By Taylor Smith
Maine businesses may have plenty to complain about, whether high taxes or tough regulations. What about the steady exodus of the state's manufacturing sector? Bad news, for sure. Well, at least Maine's got water ˆ good, clean water, and plenty of it. It's under our feet in big pockets, flowing through tens of thousands of miles of streams and rivers, and sitting prettily in thousands of lakes and ponds.
Sure, Maine has water. But so what? Though it's probably small solace to folks who like to harp about taxes and jobs, water is a big deal. It plays a crucial role in Maine's economy, supporting old-line industries like pulp and paper mills, cutting-edge ventures like semiconductor manufacturing, agriculture operations like blueberry growers and small ventures like Maine's craft brewers. The fact is, some industries in Maine would be sunk without that easy and cheap access to water. Take, for example, the dozen or so ski areas around the state that depend on big volumes of water to make enough snow to compensate for Mother Nature's sometimes woeful output.
But while Maine is awash in water, a growing chorus, ranging from state officials to environmentalists, is warning that the state must tread carefully if it wants to maintain the resource. As more users jockey to draw from Maine's water supply, some are concerned that, gone unchecked, increased water use will irreparably alter that vaunted supply.
"Water quantity and quality are just going to be growing issues in Maine," says Kevin Boyle, a former University of Maine professor who heads the agriculture and applied economics department at Virginia Polytechnic Institute and State University in Blacksburg, Va. "As far as Maine's policy in dealing with water goes, it's really in its infancy."
For the most part, Maine's water policy has targeted quality rather than quantity. Measures such as pollution control limits for industrial mills and new rules for companies' disposal of wastewater have helped many of Maine's more-polluted waterways return to good (if not pristine) condition. But quantity is a growing topic of conversation about water use in Maine. Will Maine still have enough water 20 or 50 years down the road?
After eight or so years of research and planning, the Maine Department of Environmental Protection is beginning to weigh in on this discussion in a big way. In mid-June, DEP officials proposed new rules to regulate water levels in lakes, streams and other surface water sources in Maine. According to the DEP, there already are conflicts brewing about water use, and the new rules will help codify existing regulations and help avoid damage to Maine's water sources. "If you go back 10 or 20 years, we had this enormous wastewater issue we were dealing with," says David Courtemanch, director of environmental assessment at Maine DEP. "Now, it's a whole shift that's happening in the state. We only have a handful of wastewater problems, but irrigation has grown tremendously, and development and the demand on public water supplies has grown tremendously. There are different pressure points."

[RECORD SET]:
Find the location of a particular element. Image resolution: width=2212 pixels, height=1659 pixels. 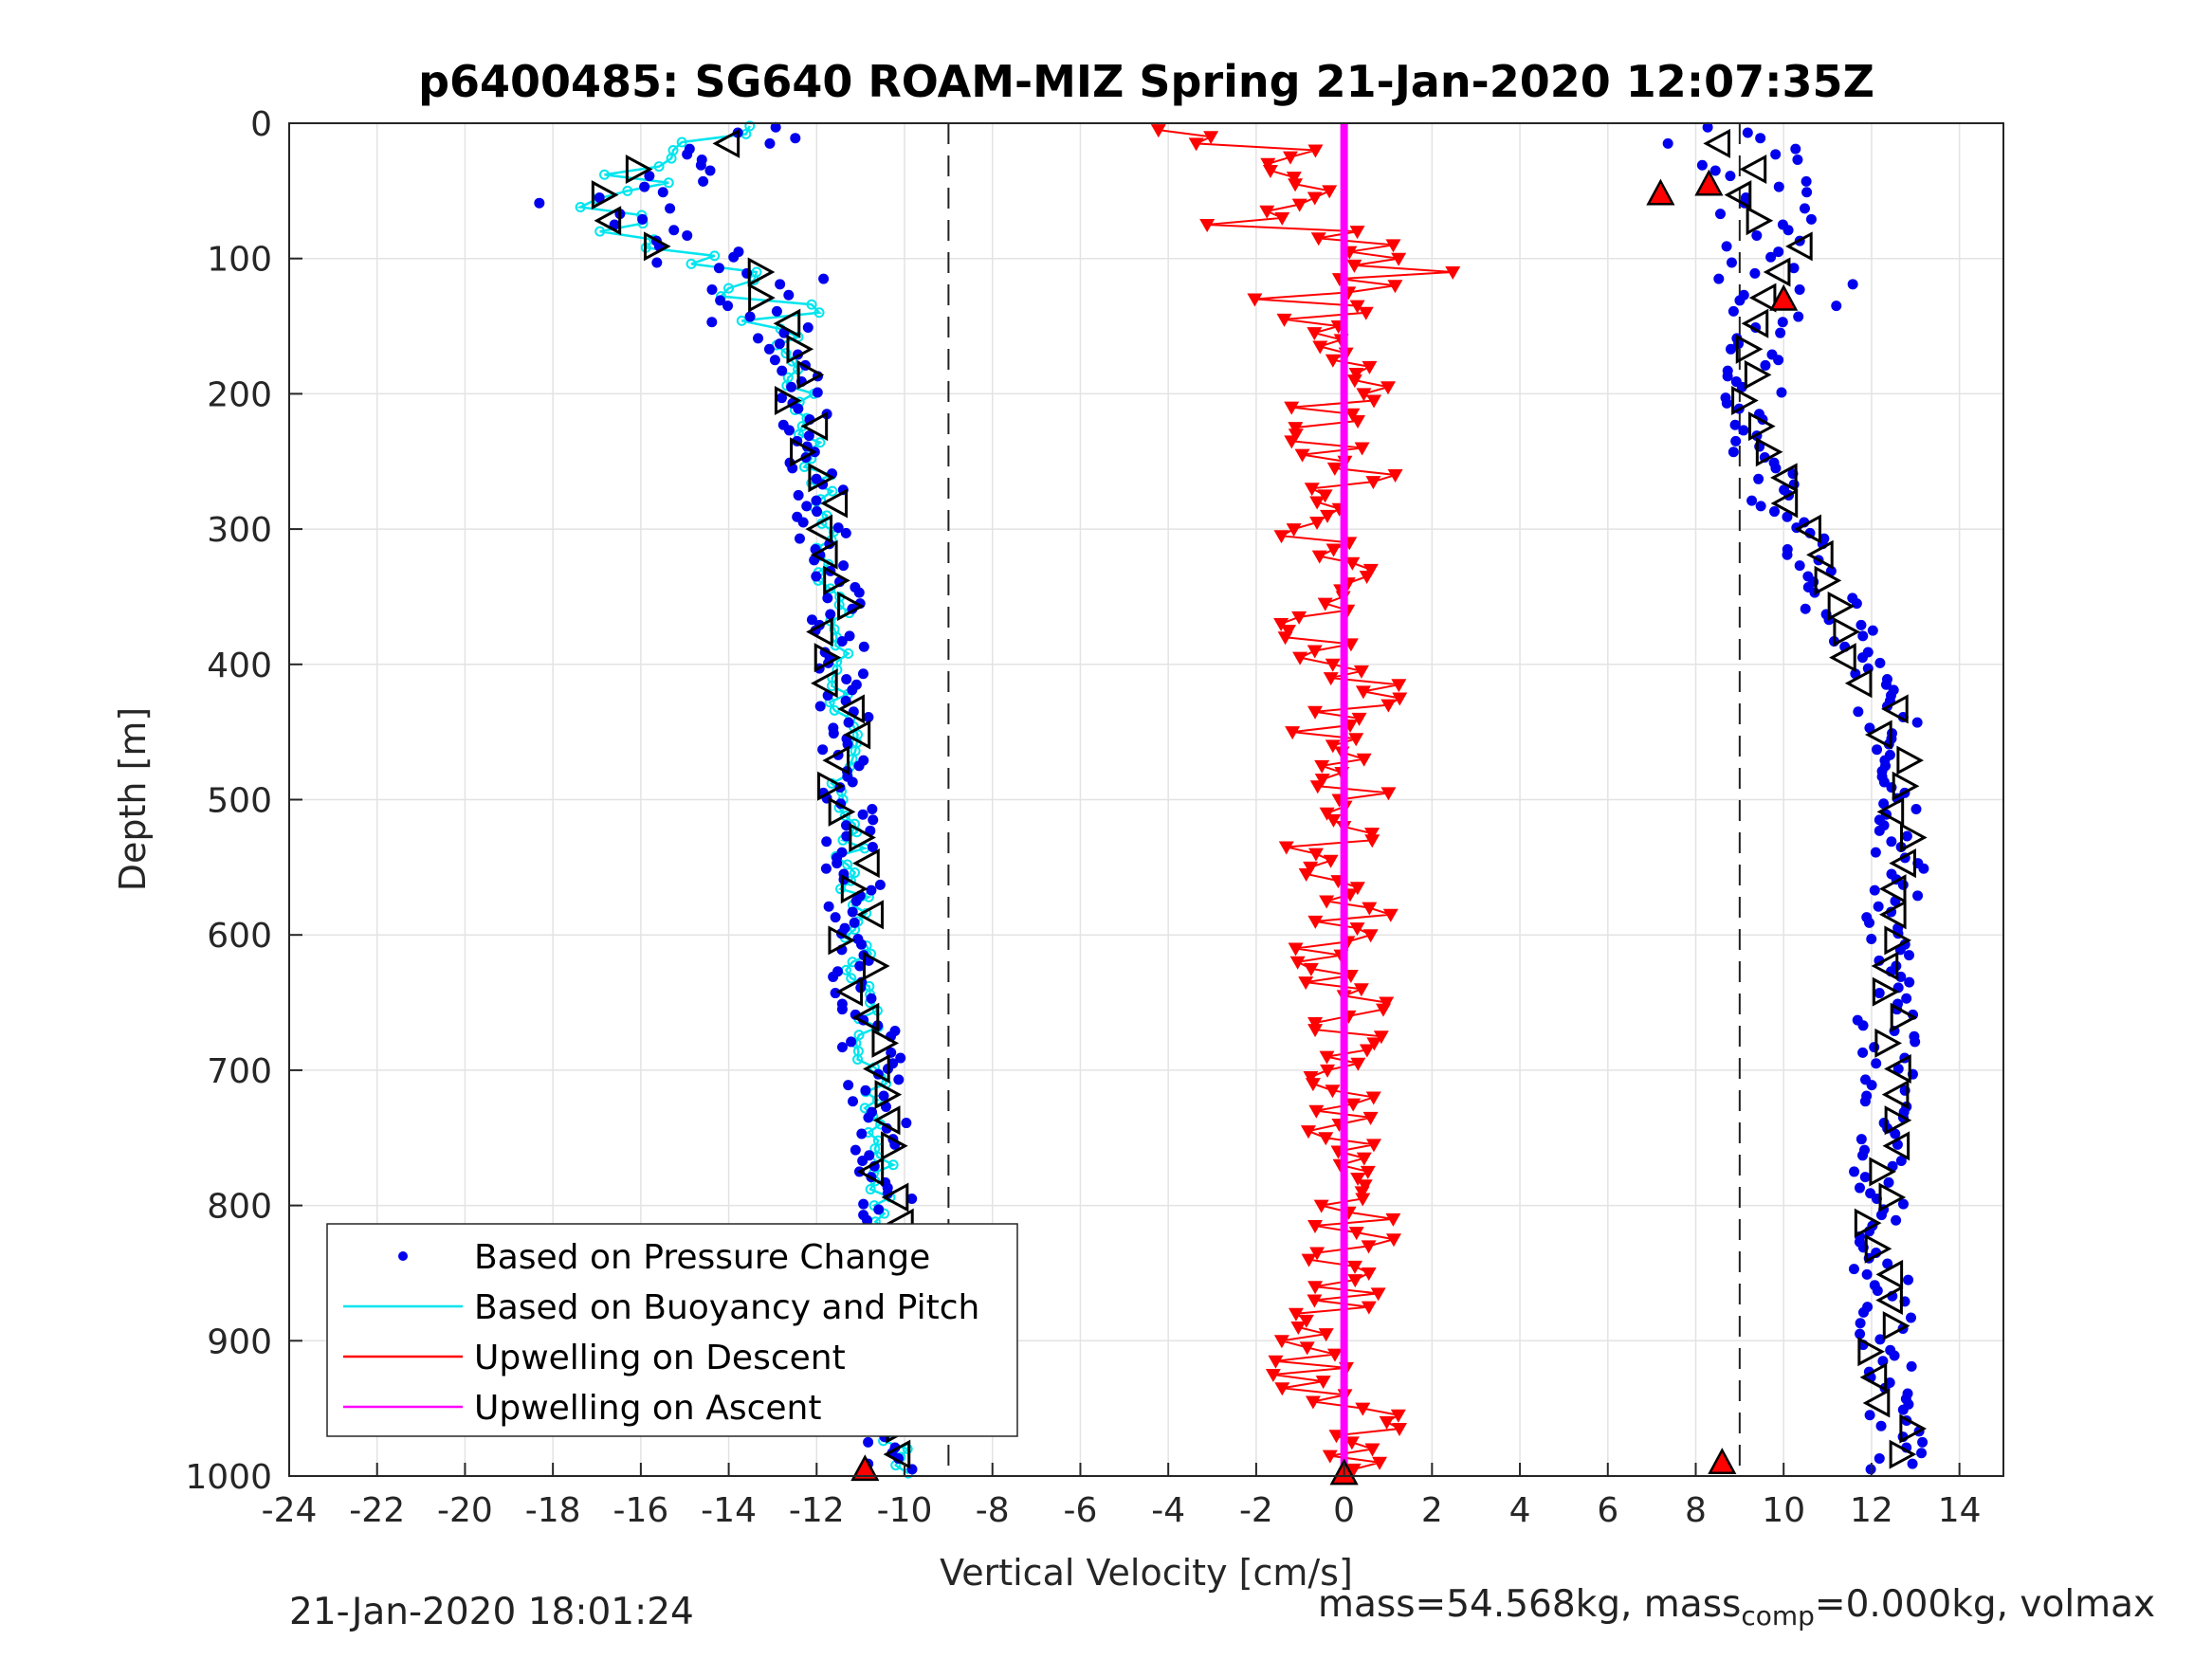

--

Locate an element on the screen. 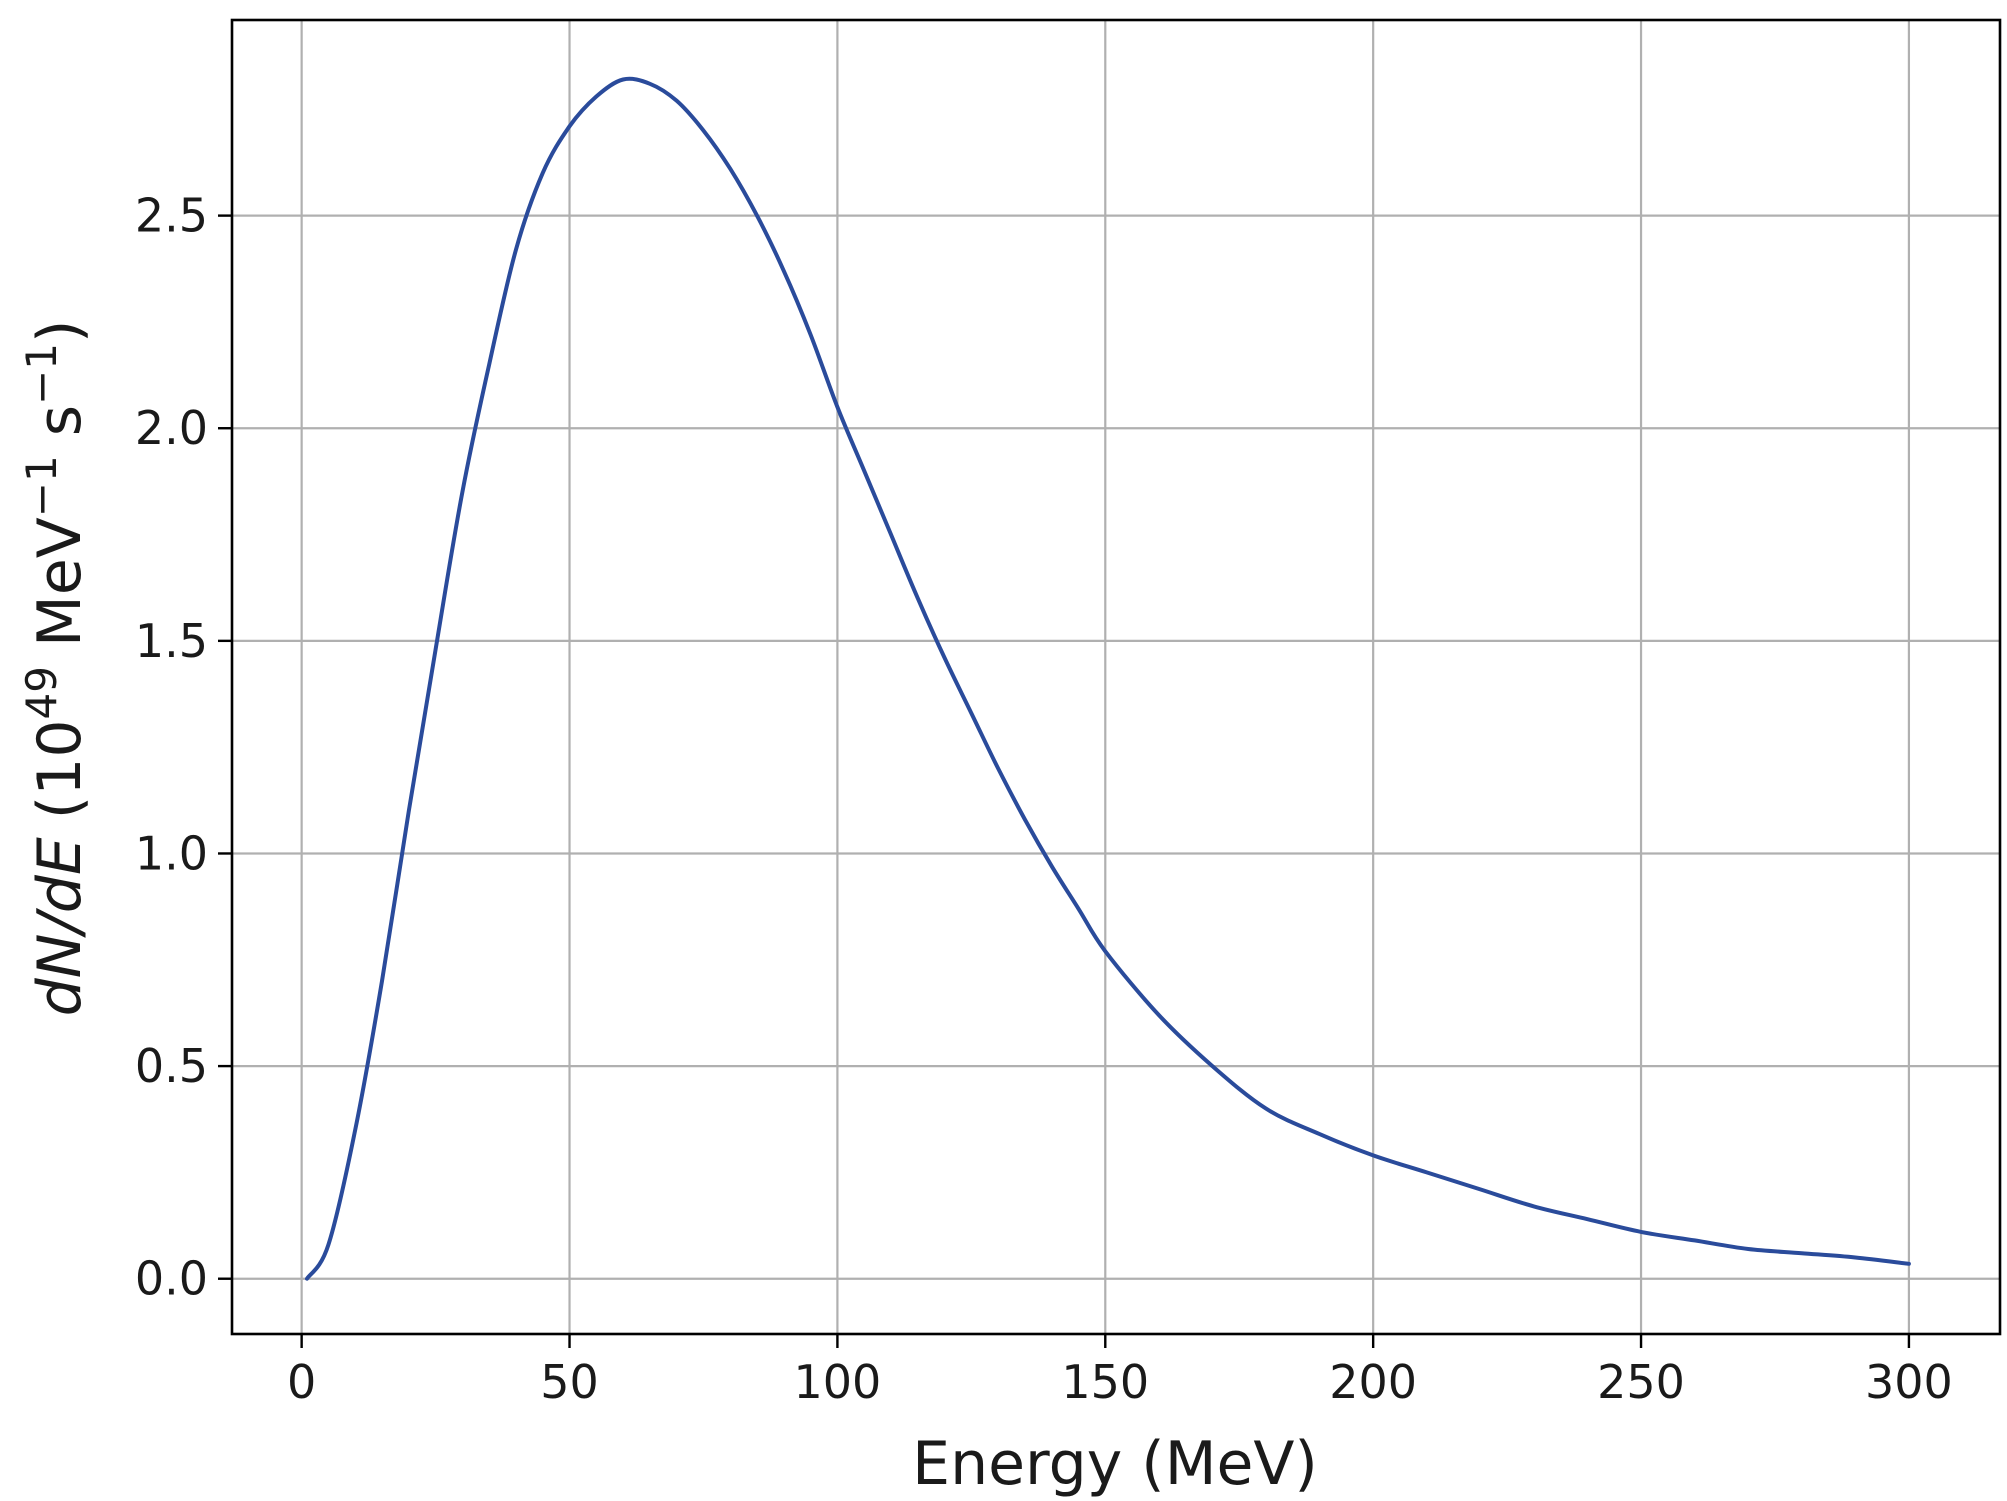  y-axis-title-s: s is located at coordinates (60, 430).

---

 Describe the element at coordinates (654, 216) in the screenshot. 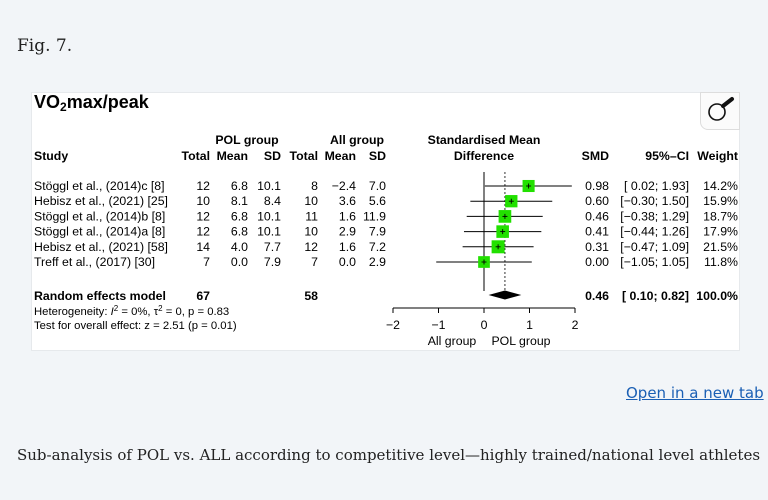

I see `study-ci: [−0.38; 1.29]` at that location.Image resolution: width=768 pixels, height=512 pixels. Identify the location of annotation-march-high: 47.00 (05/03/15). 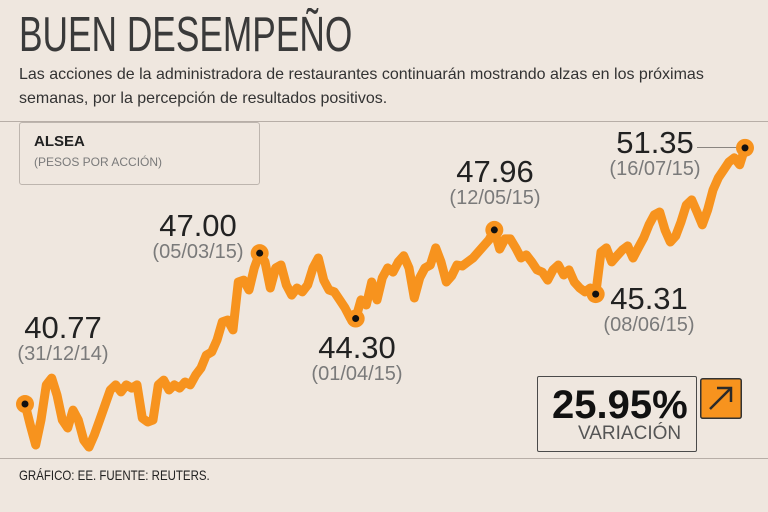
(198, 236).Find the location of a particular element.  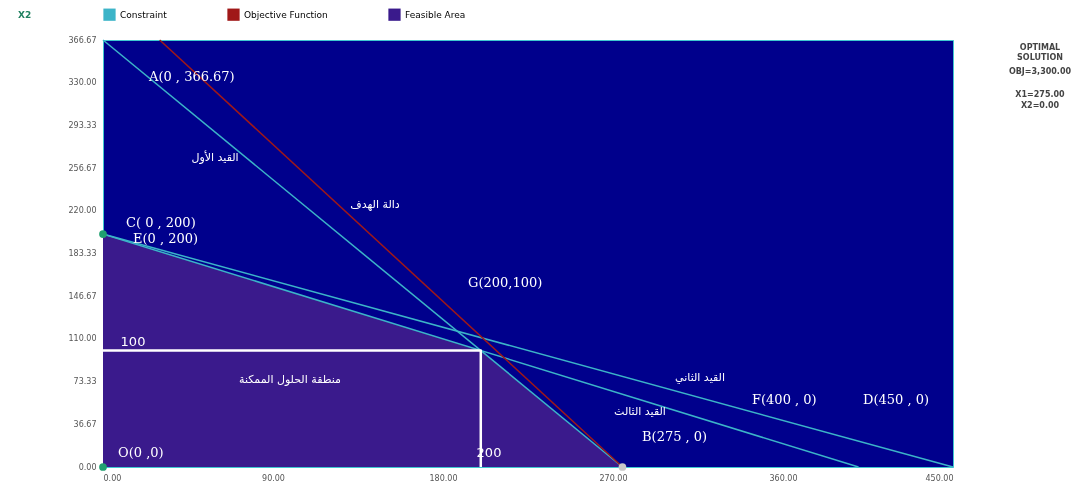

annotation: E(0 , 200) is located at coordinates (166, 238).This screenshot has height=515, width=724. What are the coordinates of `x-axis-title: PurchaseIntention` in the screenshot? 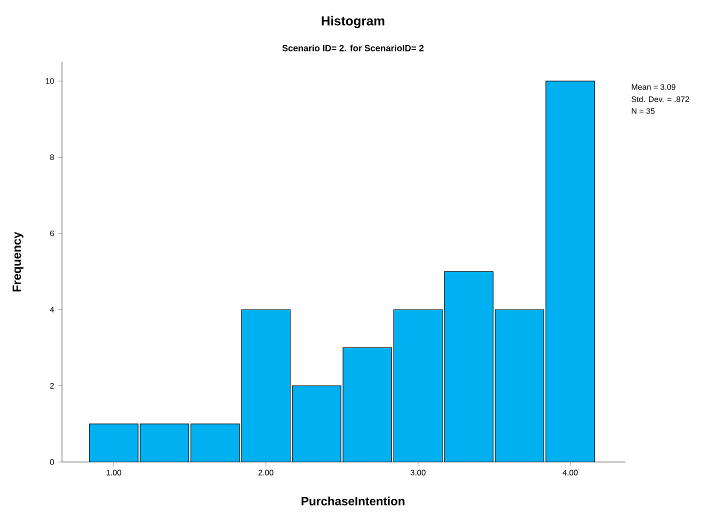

[TASK REQUIREMENTS]: Set down word for word the part of the Maine water article above that runs from "By Taylor Smith" up to and including "lakes and ponds.".

[YOUR RESPONSE]:
By Taylor Smith
Maine businesses may have plenty to complain about, whether high taxes or tough regulations. What about the steady exodus of the state's manufacturing sector? Bad news, for sure. Well, at least Maine's got water ˆ good, clean water, and plenty of it. It's under our feet in big pockets, flowing through tens of thousands of miles of streams and rivers, and sitting prettily in thousands of lakes and ponds.